(GIVEN PASSAGE)

Operating out of his Toronto home base, self-proclaimed sci-fi-turntablist Cheldon Paterson returns with a new SlowPitch cassette collection titled Emoralis. Reflective of his love for science fiction movies, the eight-track release packs no small amount of tripped-out turntable manipulations into its svelte nineteen-minute frame.

With lift-off imminent, the trip to Emoralis is counted down in “Separation Point” before the voyage gets underway. Soon after, the targeted destination appears to have been reached in “Thoughts In Zero Gravity” before the lurching groove of “Anterior Movement” takes over. Interestingly, the usual signifiers of turntablism don't plainly assert themselves until the fourth track, “Lo - Fi - Sci,” where scratching and other manipulations convert disembodied voices and assorted other sounds into sonic wooze. Turntable-based effects surface even more dramatically during “Dream Time In Cryosleep” when a speaker's repeated “I consider myself a time traveler, actually” utterance turns into silly putty in Paterson's hands. “Snail Nebula” assumes a slightly more conventional form when a punchy Afro-house groove appears as a swinging ground for the horn-like flurries that blare throughout the four-minute cut, while at cassette's end, “She Makes Solar Flares” slows the tempo for a final collage of tribal percussion, garbled voices, and warm synth chords.

As interesting as the initial tracks are, it's the longer ones that impress more, simply because they allow Paterson more time to work his particular magic. Changes happen fast in the SlowPitch universe, and ample doses of stimulation are packed into these spacey constructions.

(End GIVEN PASSAGE)
(DATA EXTRACT)

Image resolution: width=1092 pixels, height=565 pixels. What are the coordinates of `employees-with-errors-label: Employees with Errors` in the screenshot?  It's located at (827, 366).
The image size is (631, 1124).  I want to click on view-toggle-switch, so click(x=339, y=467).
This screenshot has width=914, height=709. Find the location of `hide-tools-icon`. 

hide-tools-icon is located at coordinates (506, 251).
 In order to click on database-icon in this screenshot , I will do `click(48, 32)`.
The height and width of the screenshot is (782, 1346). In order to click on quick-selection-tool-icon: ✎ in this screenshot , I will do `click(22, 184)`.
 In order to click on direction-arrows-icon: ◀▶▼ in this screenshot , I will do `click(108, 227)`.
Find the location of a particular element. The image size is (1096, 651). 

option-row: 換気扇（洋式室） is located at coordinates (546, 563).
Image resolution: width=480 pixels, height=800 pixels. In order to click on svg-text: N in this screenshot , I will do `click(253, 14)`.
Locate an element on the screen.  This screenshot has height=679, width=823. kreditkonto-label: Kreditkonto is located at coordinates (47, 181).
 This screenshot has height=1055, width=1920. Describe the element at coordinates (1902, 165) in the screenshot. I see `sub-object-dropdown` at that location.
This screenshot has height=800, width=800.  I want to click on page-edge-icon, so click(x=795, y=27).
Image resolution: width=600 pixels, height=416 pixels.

(End DATA EXTRACT)

__WORK INSTRUCTION 1__:
Answer these from the Emoralis review:
(a) Where is Cheldon Paterson's home base?
(b) Which track counts down the trip to Emoralis?
(c) What kind of groove appears in "Snail Nebula"?
__WORK INSTRUCTION 2__:
Do these statements agree with the Emoralis review? Answer yes or no for each and quote the words of the review that decide it.
(a) The release has eight tracks.
(b) The usual signs of turntablism are plain from the second track.
(c) The shorter tracks impress more than the longer ones.
__WORK INSTRUCTION 3__: Reproduce everything in the Emoralis review from "Operating out of" down to "svelte nineteen-minute frame.".
The items are separate from the Emoralis review and stand on their own.

__SOLUTION 1__:
(a) Toronto
(b) "Separation Point"
(c) A punchy Afro-house groove

__SOLUTION 2__:
(a) Yes: "the eight-track release"
(b) No: "the usual signifiers of turntablism don't plainly assert themselves until the fourth track"
(c) No: "it's the longer ones that impress more"

__SOLUTION 3__:
Operating out of his Toronto home base, self-proclaimed sci-fi-turntablist Cheldon Paterson returns with a new SlowPitch cassette collection titled Emoralis. Reflective of his love for science fiction movies, the eight-track release packs no small amount of tripped-out turntable manipulations into its svelte nineteen-minute frame.